People with Autism tend to use their visual systems inefficiently.
There is often difficulty in integrating their central and peripheral vision. Our central vision allows us to focus on the details of a particular object of interest, while our peripheral vision provides us with information that helps in movement, depth perception and other visual spatial skills.
Central visual processing, or central fixation, requires considerable effort, and so when asked to follow an object with their eyes, a person with autism will typically not fixate on the target centrally. They will often scan and look off to the side of the target or object. They will say they are looking at the target and can be somewhat ‘lost in space’ visually.
Just as someone can be tactually defensive, one can also be visually defensive. A person who is visually defensive will avoid visual contact with certain visual information/objects.
Autism & Hypersensitive Vision
Many people with autism have hypersensitive vision, and are overwhelmed by visual input that their brains cannot interpret, leading to a mismatch between their eyes and body.

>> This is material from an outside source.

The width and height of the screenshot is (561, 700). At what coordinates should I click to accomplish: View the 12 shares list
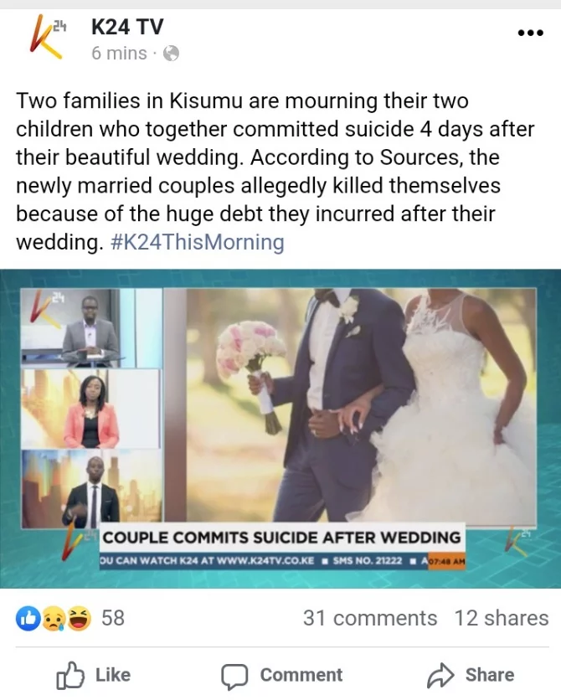pyautogui.click(x=502, y=618)
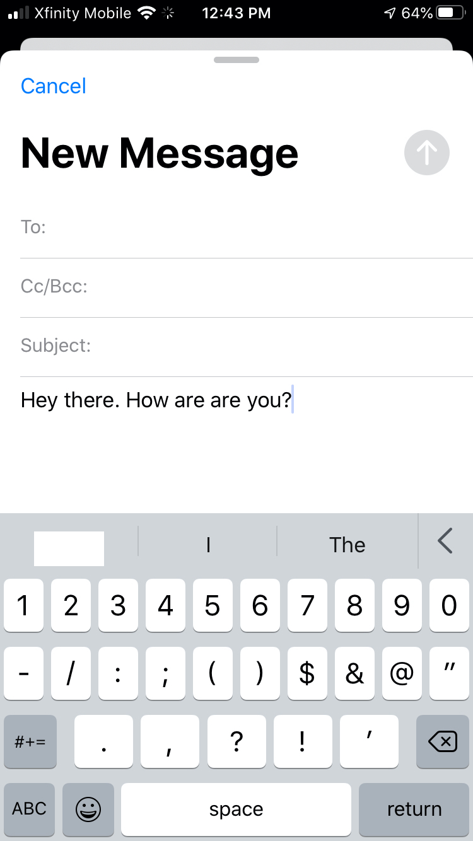
Task: Tap the send arrow button
Action: click(426, 153)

This disintegration of sensory input from their eyes and body causes issues in information processing which makes it difficult to gather and derive meaning from the visual system.
This results in the forced use of less efficient means of gaining information—touching, mouthing vs. the visual analysis skills to identify details.
Children on the autism spectrum typically display a number of unique visual behaviors:
- Squints or closes an eye
- Stares at certain objects or patterns
- Looks through hands
- Flaps hands, flicks objects in front of eyes
- Looks at objects sideways or with quick glances
- Shows sensitivity to light (photophobia)
- Becomes confused at changes in flooring or on stairways
- Pushes or rubs eyes
- Has difficulty making eye contact
- Widens eyes or squints when asked to look
- Bumps into objects
- Is fascinated by lights and shadows
- Touches walls or tables while moving through space
Parents, teachers, and other professionals assume that most behaviors seen in autism spectrum disorders are simply a result of the disorder, not a by-product of vision problems. They are astonished to learn that poor eye contact, repetitive stimulatory behaviors, and practically every other behavioral symptom, could be caused by poor fixation, accommodation, or eye teaming abilities.
How Vision Therapy Can Help
The goal is an integrated balance between central and peripheral visual processing. If one is ‘lost in space’ peripherally, this leads to movement and visuospatial deficits where there is almost always difficulty in using central vision for obtaining information.
The goals of Vision Therapy are generally to help improve visual spatial organization and improve peripheral vision stability in order to have the awareness and availability to attend to details with an efficient vision system.